Wednesday, May 11, 2005

"Relax. It's not nearly as bad here as it looks on TV."

Writing in the New York Times, John Tierney offers his thoughts on the media's obsession with covering suicide bombings in Iraq, while ignoring nearly everything else going on in that country:

During the past decade I've seen hundreds, maybe thousands, of articles on suicide bombings, but I read to the end of just three of them, and that was only because I wrote them. Those bombings occurred in Baghdad and Kurdistan during the summer of 2003, when they were still a novel phenomenon in Iraq, but even then there was really nothing new to say.

As I intruded on grieving relatives at the scene and wounded survivors in hospitals, I didn't see what good I was doing for anyone except the planners of the attack.
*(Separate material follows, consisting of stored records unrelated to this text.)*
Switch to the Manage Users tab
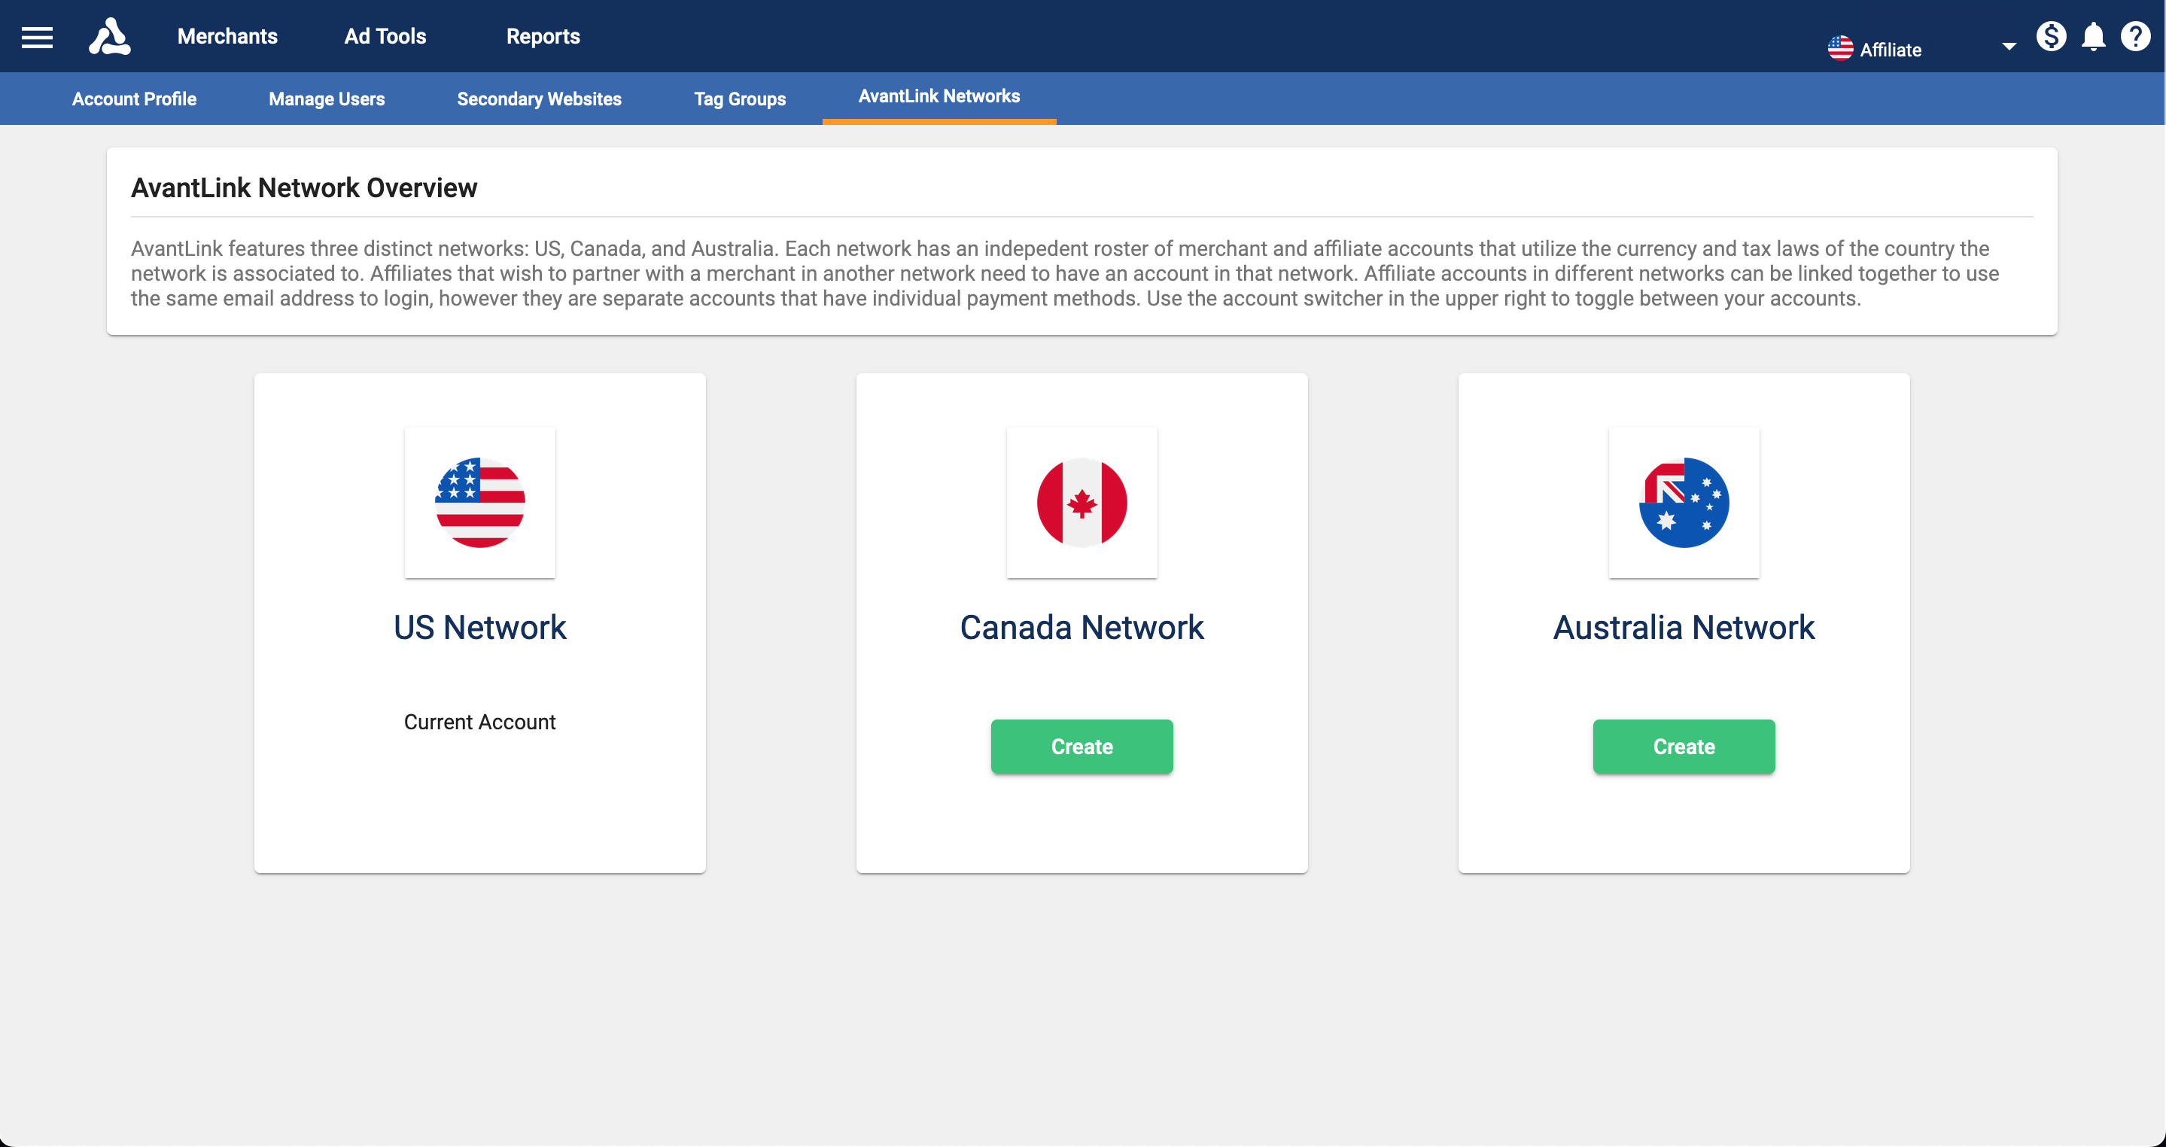Screen dimensions: 2166x1147 326,98
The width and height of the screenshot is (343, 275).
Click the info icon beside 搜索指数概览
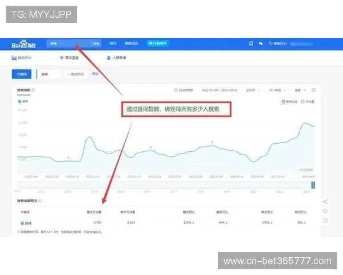click(x=40, y=201)
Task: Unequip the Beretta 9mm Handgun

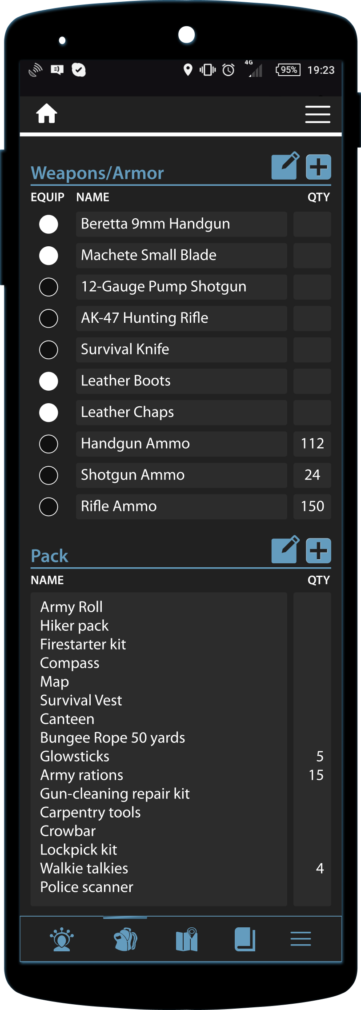Action: [48, 224]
It was a horrifying story, but it was same story as every other suicide bombing, from the descriptions of the carnage and the mayhem to the quotes from eyewitnesses and the authorities.

When the other reporters and I finished filling our notebooks, we wondered morosely if we could have done a service to everyone - victims, mourners, readers - by reducing the story to a box score. We all knew the template: number of victims, size of the crater, distance debris had been hurled, height of smoke plume, range at which explosion was heard.

There was no larger lesson except that some insurgents were willing and able to kill civilians, which was not news. We were dutifully presenting as accurate an image as we could of one atrocity, but we knew we were contributing to a distorted picture of life for Iraqis.

The standard advice to newly arrived journalists at that time was: "Relax. It's not nearly as bad here as it looks on TV."